Portland Opting for Natural Gas Buses
29 August 2004
Press Herald. Portland, Maine public schools are replacing three buses in their 32-bus fleet with new compressed natural gas (CNG) vehicles, beginning in the fall of 2005. These will be the first CNG school buses in the state.
This timing coincides with Portland Metro’s initiative to bring 21 CNG buses into its fleet over the next three to five years. The transit authority will fuel and service both its own vehicles and the school buses at a $1 million natural gas facility—funded mostly by the Federal Transit Administration—to be completed by May 2005.
A $100,000 federal grant through Maine Clean Communities will help purchase the $100,000 school buses, and the Maine Department of Education will cover 70 percent of the remaining $200,000 cost. The Federal Transit Administration is providing 80% of the funding for 10 of the Metro CNG buses, which cost some $345,000 each. The remainder of the funds will come from state and local budgets.

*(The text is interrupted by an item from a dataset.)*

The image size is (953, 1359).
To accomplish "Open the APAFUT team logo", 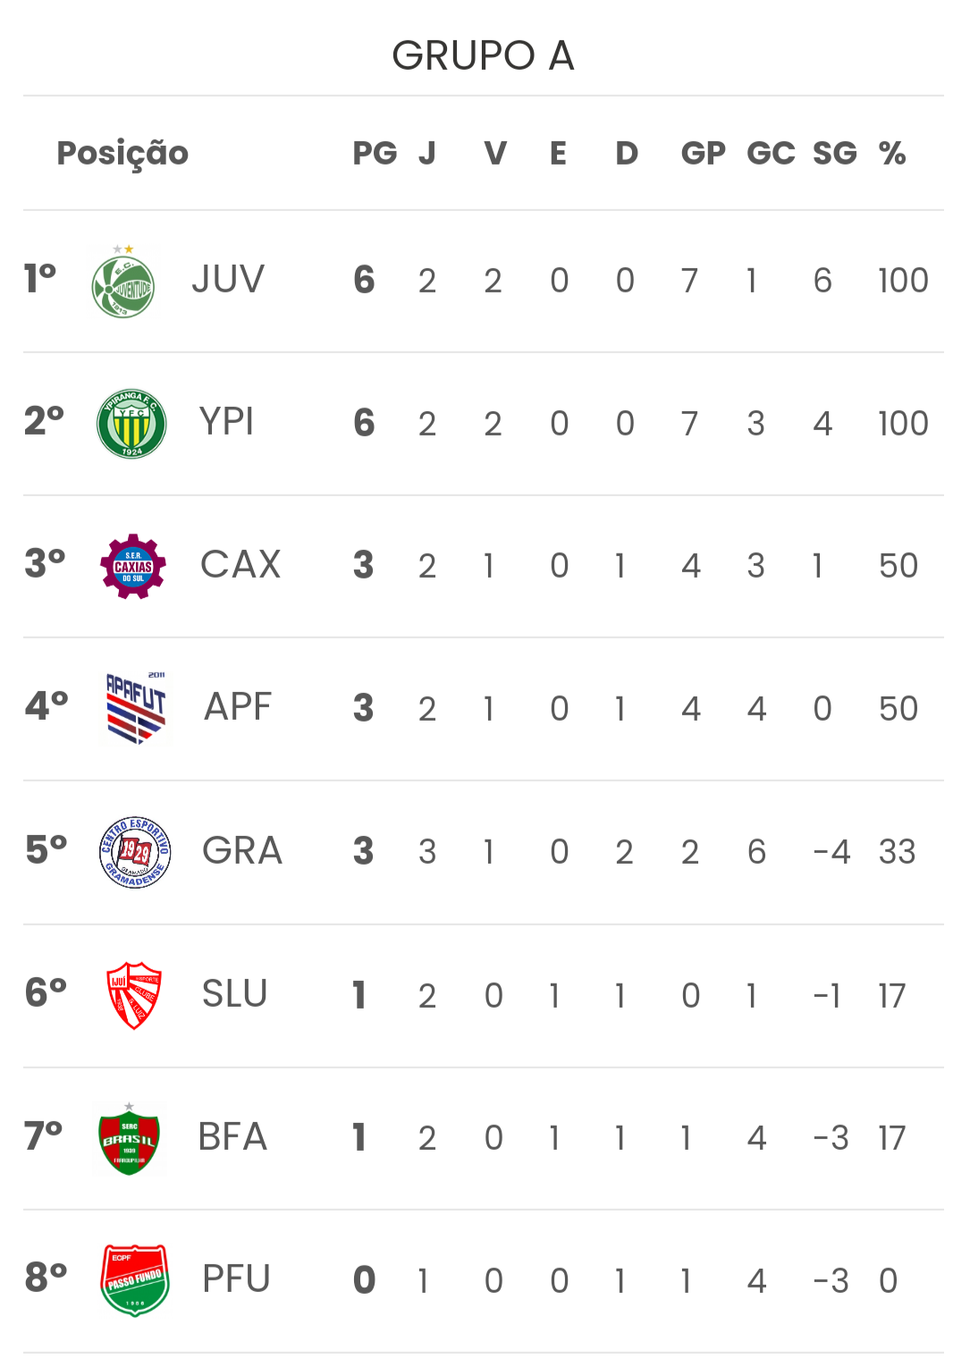I will tap(136, 708).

Orion Bus Industries, a division of DaimlerChrysler Commercial Buses, is to manufacture the CNG school buses. Orion also manufactures a diesel-hybrid transit bus, using a low-emissions Cummins diesel engine and hybrid drive from BAE Systems North America.
BAE Systems is a $4 billion defense supplier that—among many other things—provides a range of intelligent electronic systems for government and commercial markets. The Hybri-Drive comes from the Power Systems division of BAE, and is in use in both commercial and military applications.